On a rarement vu un disque générer autant de reprises en si peu de temps : l’aboutissement d’une profonde compréhension du medium internet.

Pensé pour la participation et le partage, le web demande du doigté pour obtenir les résultats escomptés auprès du public. Intégrer un like au bas d’une bannière publicitaire ou réclamer un éloge contre un bon de réduction procède d’une profonde incompréhension de la mécanique du partage (qui n’est pas don, rappelons-le).

Les Daft Punk, au contraire, maîtrise avec maestria les us et coutumes du net :

  • La rumeur savamment orchestrée de leur nouveau disque, appuyée de leakings successifs et de teasers dispensés en des lieux propices à l’enregistrement individuel et au partage (Coachella and co)
  • Une mise en vente évidemment digitale, avec avant-première en streaming sur des sites d’écoute sociale
  • Vidéoclip en gif animé, dans le plus pur esprit low-tech folksonomique
  • Choix d’un tube de composition enfantine stimulant les reprises au coin du feu
  • Aucune consigne relative à l’exploitation du morceau (contrairement aux initiatives hyper marketées d’un Beck qui donne son disque sous forme de partitions)

Faire participer les gens n’est pas si compliqué quand les choses sont faites en concordance avec les usages culturels.

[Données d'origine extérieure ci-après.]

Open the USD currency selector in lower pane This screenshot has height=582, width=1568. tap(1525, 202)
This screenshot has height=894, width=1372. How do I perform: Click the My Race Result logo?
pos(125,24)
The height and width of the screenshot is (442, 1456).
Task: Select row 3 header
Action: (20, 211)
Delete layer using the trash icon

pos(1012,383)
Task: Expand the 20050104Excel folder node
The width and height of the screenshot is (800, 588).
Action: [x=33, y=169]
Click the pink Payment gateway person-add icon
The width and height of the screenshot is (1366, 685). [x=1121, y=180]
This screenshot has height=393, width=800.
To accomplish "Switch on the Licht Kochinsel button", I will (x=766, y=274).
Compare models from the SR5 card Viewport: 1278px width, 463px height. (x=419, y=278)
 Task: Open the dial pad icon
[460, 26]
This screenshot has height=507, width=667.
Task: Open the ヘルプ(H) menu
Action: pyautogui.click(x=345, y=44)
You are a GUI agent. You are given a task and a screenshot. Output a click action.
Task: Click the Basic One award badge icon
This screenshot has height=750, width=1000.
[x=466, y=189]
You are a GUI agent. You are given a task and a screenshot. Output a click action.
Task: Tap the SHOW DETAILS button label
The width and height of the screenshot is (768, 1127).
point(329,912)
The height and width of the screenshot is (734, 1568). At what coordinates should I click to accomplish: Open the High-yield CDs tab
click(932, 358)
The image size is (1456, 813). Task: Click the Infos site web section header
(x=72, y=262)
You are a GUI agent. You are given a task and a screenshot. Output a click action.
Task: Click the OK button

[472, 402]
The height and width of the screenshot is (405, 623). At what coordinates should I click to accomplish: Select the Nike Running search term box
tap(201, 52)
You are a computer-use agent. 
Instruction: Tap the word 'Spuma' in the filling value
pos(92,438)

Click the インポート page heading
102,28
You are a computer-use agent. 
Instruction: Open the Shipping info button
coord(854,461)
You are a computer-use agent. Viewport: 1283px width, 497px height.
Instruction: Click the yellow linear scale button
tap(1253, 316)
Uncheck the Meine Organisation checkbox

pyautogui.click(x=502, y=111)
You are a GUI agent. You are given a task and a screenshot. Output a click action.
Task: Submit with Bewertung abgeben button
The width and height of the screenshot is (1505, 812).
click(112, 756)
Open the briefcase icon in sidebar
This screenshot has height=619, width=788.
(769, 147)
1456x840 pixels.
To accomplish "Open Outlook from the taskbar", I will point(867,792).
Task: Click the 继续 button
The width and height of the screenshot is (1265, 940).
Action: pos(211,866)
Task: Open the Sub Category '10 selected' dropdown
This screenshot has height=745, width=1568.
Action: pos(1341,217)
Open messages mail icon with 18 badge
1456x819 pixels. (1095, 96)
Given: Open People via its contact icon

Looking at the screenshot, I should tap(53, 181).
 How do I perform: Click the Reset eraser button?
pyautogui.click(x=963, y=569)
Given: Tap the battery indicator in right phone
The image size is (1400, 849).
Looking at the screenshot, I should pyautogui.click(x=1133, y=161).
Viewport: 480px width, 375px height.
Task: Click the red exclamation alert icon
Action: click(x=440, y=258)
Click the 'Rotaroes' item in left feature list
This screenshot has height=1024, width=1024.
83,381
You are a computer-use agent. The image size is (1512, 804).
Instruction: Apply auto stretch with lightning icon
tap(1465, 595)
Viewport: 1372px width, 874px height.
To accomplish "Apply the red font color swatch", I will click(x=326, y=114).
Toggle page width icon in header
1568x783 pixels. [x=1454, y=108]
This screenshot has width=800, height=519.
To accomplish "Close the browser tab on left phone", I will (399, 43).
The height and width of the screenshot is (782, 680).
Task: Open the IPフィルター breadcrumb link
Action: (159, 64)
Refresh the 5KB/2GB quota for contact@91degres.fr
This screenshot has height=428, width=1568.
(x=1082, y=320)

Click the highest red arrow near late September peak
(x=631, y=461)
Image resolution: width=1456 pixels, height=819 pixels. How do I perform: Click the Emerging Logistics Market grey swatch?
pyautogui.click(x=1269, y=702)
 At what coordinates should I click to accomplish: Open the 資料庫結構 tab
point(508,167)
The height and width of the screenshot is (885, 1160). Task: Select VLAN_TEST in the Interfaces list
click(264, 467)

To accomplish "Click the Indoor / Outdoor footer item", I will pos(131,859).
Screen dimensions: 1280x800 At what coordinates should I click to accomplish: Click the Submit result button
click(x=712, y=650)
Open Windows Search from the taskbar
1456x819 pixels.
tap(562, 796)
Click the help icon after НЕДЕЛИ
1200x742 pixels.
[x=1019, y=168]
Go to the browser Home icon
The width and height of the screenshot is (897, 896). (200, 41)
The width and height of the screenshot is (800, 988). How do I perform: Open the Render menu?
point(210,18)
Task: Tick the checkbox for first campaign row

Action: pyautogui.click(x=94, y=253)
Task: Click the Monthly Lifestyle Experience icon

On assiste à une guerre des mondes entre la vieille garde des artistes anti-piratage ayant brûlé leur réputation par avarice et la nouvelle vague consciente du potentiel des réseaux sociaux et de la recommandation entre pairs.

Tant que les marques n’auront pas compris qu’une parodie/reprise/hommage/mash-up est un signe de succès, elles auront du mal à comprendre la logique digitale (cf. le cas récent de la fermeture du site de fan par Nutella). Parodier un objet est signe d’institution d’un objet devenu parodiable, donc partie intégrante d’une culture valorisante pour le parodieur.

Get Lucky des DP est tellement reprise qu’on se croirait un plein streaking, où des gens profitent d’une forte affluence pour faire passer un message et se faire remarquer. Le volume de requêtes de Get Lucky est tel que des centaines de personnes veulent profiter de l’aubaine pour prendre une petite part du gâteau et se tailler la part du lion.

Le tout pour une centaine d’euros en investissement et paid media. Exemple à suivre.